Além do dia de folga, a empresa tomou outras medidas para melhorar a produtividade. As reuniões têm uma agenda limitada; dois blocos de tempo durante o dia foram estabelecidos como sendo “horas de foco”, em que todos ficam off-line e a troca de mensagens cessa. “É quando abaixamos a cabeça e trabalhamos concentrados”, disse Irwin. Ela entende que a firma deve desafiar uma cultura fortemente introjetada no setor jurídico que valoriza longas horas de trabalho, estresse e exaustão: “Só queremos inverter essa prática. Não é algo de que possamos nos orgulhar; ao contrário, é motivo de preocupação.”

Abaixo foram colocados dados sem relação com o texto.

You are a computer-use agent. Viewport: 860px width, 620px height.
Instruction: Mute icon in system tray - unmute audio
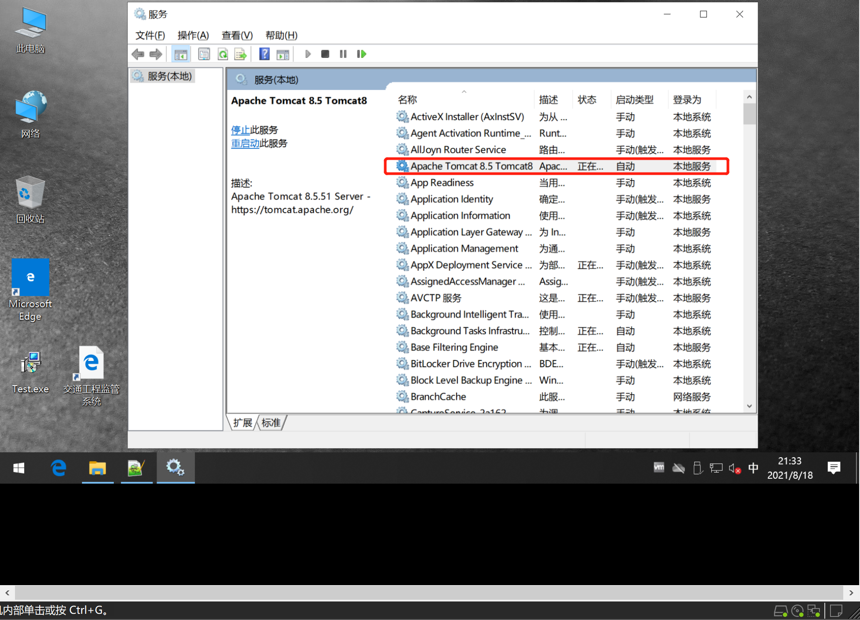tap(735, 468)
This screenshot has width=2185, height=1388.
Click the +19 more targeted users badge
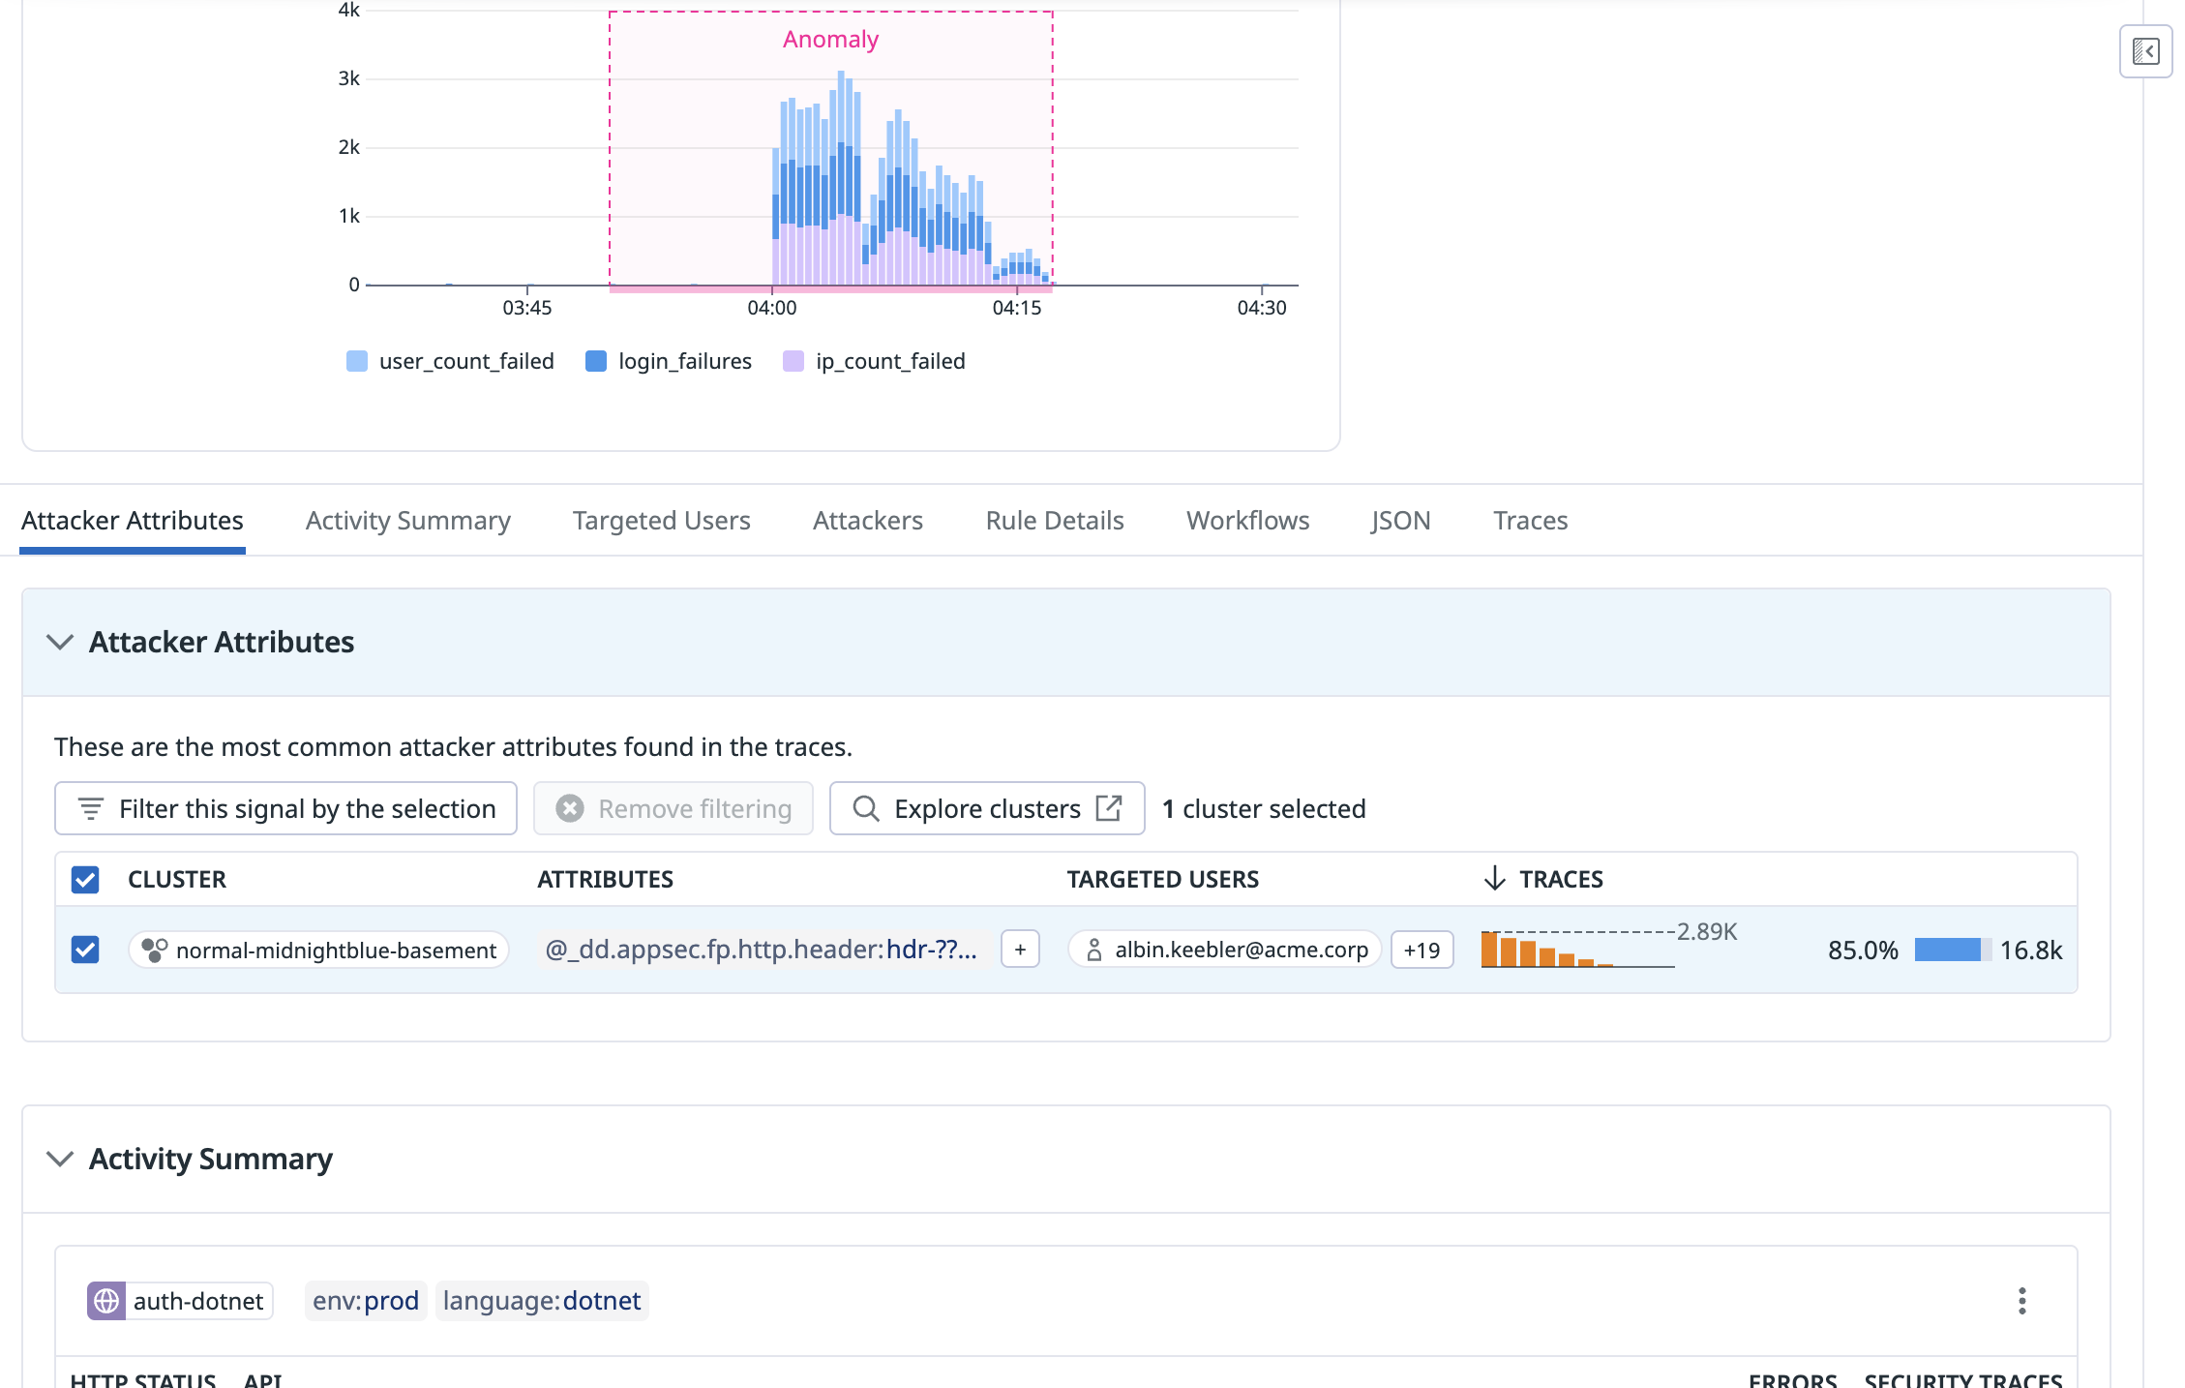coord(1421,950)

Durante parte do mês de novembro, Jennifer Wright, advogada que se juntou à empresa em 2022, dividiu seu dia de folga em meio período nas tardes de sexta-feira. O outono no hemisfério norte é um período movimentado para ela, que trabalha em muitos casos relacionados à educação, e ela achou que algumas medidas de eficiência trouxeram ajustes significativos no início. “Acho que o direito é um dos setores mais difíceis para tentar implantar essa mudança, simplesmente porque temos prazos judiciais muito rígidos”, comentou Wright.
Mas, ao chegar dezembro, depois de trabalhar vários meses com o cronograma reduzido, ela estava orgulhosa de sua empresa estar avançando nesse caminho. Aproveitou uma tarde de sexta-feira para visitar uma amiga que acabara de dar à luz. Em outra tarde se encontrou com uma amiga que estava visitando a cidade no fim de semana. “Tudo isso realmente me anima. Fico aguardando por isso a semana toda”, afirmou na véspera de um longo fim de semana.
O futuro da semana de quatro dias
Depois do primeiro teste piloto, de junho a dezembro de 2022, 70% dos quase três mil funcionários envolvidos no experimento disseram que haviam sentido uma diminuição no estresse e no esgotamento, enquanto as empresas relataram que nenhum impacto negativo afetara suas receitas. Isto está descrito em um relatório dos organizadores da Campanha.
Depois do teste atual, os organizadores pretendem apresentar os resultados às autoridades do país, que sinalizaram interesse em reformar as leis trabalhistas para os britânicos.
Joe Ryle, diretor da Campanha da Semana de Quatro Dias, ressaltou: “Queremos que a semana de quatro dias se torne a forma normal de trabalhar neste país até o fim da década.”
Um mês depois de implantado, havia sinais de que o teste piloto mais recente estava tendo sucesso.
Slaughter disse que, embora os resultados comerciais levassem algum tempo para ser medidos, ele notou que na BrandPipe já se percebia uma mudança impressionante na mentalidade de seus funcionários: “Temos uma nova energia que não tínhamos.” Projetos que antes levavam duas semanas agora estão sendo concluídos em pouco mais de uma. Além disso, os clientes não notaram nenhuma redução na cobertura que recebiam, e alguns profissionais enviaram seu currículo depois da implantação do novo regime de trabalho. “Vamos manter a semana de quatro dias. Esse regime dá à empresa uma vantagem na atração de talentos”, afirmou.
Os sócios da Rook Irwin Sweeney – cujo teste da semana mais curta começou em abril – sentiram um aumento no tempo faturável que sua empresa havia cobrado em comparação com os primeiros meses do ano. “Os dados apoiam nossa impressão de que estamos todos trabalhando de forma mais eficiente”, declarou Alex Rook, um dos sócios. Ele disse que, ainda assim, foi preciso muito esforço: “Mudar é difícil.”
No princípio, estavam reticentes antes que se comprometessem com o novo acordo de horas, mas, até agora, há muita positividade. “Neste momento, todos estão gostando e se sentem muito felizes ao se envolver com isso. Os números parecem bons”, comentou Rook.
Kimber notou uma comunicação mais simplificada na empresa: “Definitivamente, há um grande impulso para ter sucesso e fazer disso nosso ‘novo normal’.”